You’ll need self-build insurance for your building site from the start of construction to completion – though you may be able to extend the cover if the project overruns.

Just as most lenders require the reassurance of a structural warranty for any new build property, they’ll also require you to have the proper self-build site insurance throughout construction. Banks won’t just accept your contractor’s warranty – you’ll need your own cover to secure a mortgage.

How can I get a self-build warranty?

While you’ll be more focused on setting up self-build site insurance at the start, you should apply for a self-build structural warranty a few weeks before construction is due to begin. This is because your warranty provider needs to carry out regular inspections throughout the duration of the build.

The site insurance will cover your structure, equipment, workers, and public liability until the self-build is complete, for the period agreed upon with the provider. The structural warranty will then cover your new home against latent structural defects for the next ten years from completion.
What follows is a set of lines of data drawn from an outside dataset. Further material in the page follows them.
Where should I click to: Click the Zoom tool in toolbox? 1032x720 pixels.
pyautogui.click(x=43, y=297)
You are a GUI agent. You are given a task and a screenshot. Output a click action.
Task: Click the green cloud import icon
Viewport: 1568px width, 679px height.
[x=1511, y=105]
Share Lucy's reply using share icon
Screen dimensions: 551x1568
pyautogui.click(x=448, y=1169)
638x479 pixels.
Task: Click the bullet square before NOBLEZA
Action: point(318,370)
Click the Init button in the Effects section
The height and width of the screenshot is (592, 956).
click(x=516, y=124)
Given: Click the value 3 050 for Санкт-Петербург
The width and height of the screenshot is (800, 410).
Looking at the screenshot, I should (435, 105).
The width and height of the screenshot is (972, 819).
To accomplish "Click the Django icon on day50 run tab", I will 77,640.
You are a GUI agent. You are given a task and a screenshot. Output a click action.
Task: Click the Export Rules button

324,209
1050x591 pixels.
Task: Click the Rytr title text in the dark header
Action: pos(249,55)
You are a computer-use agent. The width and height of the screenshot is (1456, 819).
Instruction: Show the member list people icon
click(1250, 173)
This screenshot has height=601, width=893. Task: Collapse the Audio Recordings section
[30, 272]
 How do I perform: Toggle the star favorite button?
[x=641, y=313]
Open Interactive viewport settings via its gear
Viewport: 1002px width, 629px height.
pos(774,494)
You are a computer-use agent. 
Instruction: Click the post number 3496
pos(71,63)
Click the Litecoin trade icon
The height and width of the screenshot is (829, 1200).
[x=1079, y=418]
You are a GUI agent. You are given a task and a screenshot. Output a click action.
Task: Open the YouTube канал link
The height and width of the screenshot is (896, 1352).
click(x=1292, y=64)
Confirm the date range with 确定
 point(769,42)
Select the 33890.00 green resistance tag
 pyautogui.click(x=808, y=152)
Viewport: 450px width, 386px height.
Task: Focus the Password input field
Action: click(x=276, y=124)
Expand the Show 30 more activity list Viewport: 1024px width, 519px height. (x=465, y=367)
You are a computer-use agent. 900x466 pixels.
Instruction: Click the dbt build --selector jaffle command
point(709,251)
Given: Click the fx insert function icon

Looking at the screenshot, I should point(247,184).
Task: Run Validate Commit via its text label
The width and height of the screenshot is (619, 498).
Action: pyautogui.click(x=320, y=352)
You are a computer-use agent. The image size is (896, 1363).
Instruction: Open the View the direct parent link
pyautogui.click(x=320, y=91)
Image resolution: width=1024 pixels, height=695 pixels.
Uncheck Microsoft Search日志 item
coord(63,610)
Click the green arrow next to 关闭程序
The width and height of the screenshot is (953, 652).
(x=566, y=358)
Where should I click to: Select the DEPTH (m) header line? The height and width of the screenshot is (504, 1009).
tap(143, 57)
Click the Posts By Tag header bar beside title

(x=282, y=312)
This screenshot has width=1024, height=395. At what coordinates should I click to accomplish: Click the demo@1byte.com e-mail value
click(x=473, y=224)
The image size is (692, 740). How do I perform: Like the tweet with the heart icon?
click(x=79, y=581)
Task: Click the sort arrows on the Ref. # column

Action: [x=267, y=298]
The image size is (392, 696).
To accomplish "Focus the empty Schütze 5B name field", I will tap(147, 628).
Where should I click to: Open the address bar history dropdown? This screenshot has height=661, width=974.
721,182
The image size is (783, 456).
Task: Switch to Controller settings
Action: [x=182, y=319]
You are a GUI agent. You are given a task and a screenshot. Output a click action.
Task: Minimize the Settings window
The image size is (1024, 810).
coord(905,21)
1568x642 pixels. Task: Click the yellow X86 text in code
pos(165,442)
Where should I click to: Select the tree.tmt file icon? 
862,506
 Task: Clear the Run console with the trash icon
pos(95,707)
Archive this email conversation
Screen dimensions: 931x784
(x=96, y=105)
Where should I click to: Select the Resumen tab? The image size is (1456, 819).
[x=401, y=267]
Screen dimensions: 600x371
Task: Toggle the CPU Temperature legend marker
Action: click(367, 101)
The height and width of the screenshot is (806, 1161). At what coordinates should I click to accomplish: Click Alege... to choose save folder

Here at Architects Certificate, we’re proud to offer a widely accepted ten year structural warranty for a variety of property types. Our ABC+ Warranty can also apply to self-build homes, so don’t hesitate to get in touch for a quote if you’re searching for a self-build structural warranty provider.

If you’d like to discuss your project specifications with our team and find out more about the self-build cover we offer, please call us on 0161 928 8804 or email info@architectscertificate.co.uk.

We’ll be happy to guide you through the process of applying for a self-build structural warranty.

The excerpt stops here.